§ CONSIGNES ET EXIGENCES: Rédigez la suite du texte consacré à Le Clézio et aux réactions à son prix Nobel, en reprenant après sa dernière phrase.

§ TEXTE DE LA PAGE:
####

Âgé de 68 ans, Le Clézio est un conteur et un porte-parole. D`une extrême attention aux faibles, aux gens de peu, il a pris fait et cause pour les civilisations menacées. Son œuvre très diverse est dominée par les thèmes du voyage, de l`exil, des malheureux et de la nostalgie de mondes désormais perdus. J.M.G. Le Clézio est considéré comme un des maîtres de la littérature francophone contemporaine. C`est aussi l`un des auteurs les plus originaux et les plus discrets de sa génération.  

Réactions  

À l`annonce de sa nomination comme lauréat du prix Nobel, plusieurs témoignages et réactions furent recueillis.  Dans un communiqué, le président français Nicolas Sarkozy a déclaré : « Je lui adresse toutes mes plus chaleureuses félicitations au nom de tous les Français pour la récompense la plus prestigieuse qu`un écrivain puisse recevoir et qui honore la France, la langue française et la francophonie. […] Grand voyageur, il incarne le rayonnement de la France, de sa culture et de ses valeurs dans un monde globalisé où il porte haut les mots de la francophonie ». Pour sa part, le ministre français de l`Éducation nationale Xavier Darcos a exprimé « sa satisfaction personnelle de voir récompenser la singularité d`une œuvre qui, par la puissance de son style, a su entraîner chacun de ses lecteurs à embrasser les horizons les plus lointains, dans une inlassable quête des origines ».

####

§ MATÉRIEL RECUEILLI:
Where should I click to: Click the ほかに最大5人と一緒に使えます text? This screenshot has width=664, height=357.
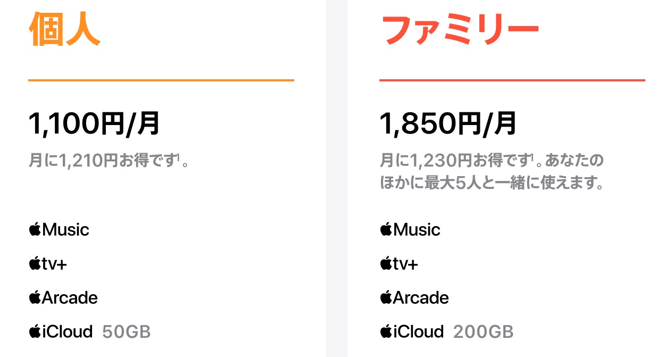coord(492,184)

####

§ RÉPONSE À L'EXERCICE:
Du côté de la presse, plusieurs éditorialistes ont également réagi. Hervé Chabaud dans son éditorial du 10 octobre 2008 paru dans L`Union, journal de la région Champagne-Ardenne-Picardie, affirme que Le Clézio est un vrai Nobel qui n`a pas besoin d`être catalogué pour exister : « Cet arpenteur du monde est d`abord un écrivain dont les tourments et les commotions le conduisent à restituer cette authenticité de l`âme qui court sous une plume ordonnée et relevée et ouvre les portes des désordres du monde. S`il sait si bien décrire les déracinés, les déclassés et les humiliés de la Terre en autant d`empreintes de vie, la force de ses émotions réveille nos propres questionnements. […] Il y a dans son œuvre plein de petites graines de sagesse qui lèvent et sont une utile thérapie pour ne pas se laisser glisser vers la si commode fatalité des temps. Le Clézio, brillant et malicieux, est un témoin d`aujourd`hui libéré par l`écriture, un humaniste et un fils aimant capable de livrer avec une pudeur altière la sombre destinée de sa mère Ethel et de sa famille venues de l`île Maurice ». Pour sa part, Jean-Marcel Bouguereau mentionne dans le quotidien La République des Pyrénées que « L`œuvre multiforme de Le Clézio est perçue comme une critique de l`Occident matérialiste, avec une nostalgie de l`enfance et de la société préindustrielle, sous tendue par une attention constante aux faibles et aux exclus ».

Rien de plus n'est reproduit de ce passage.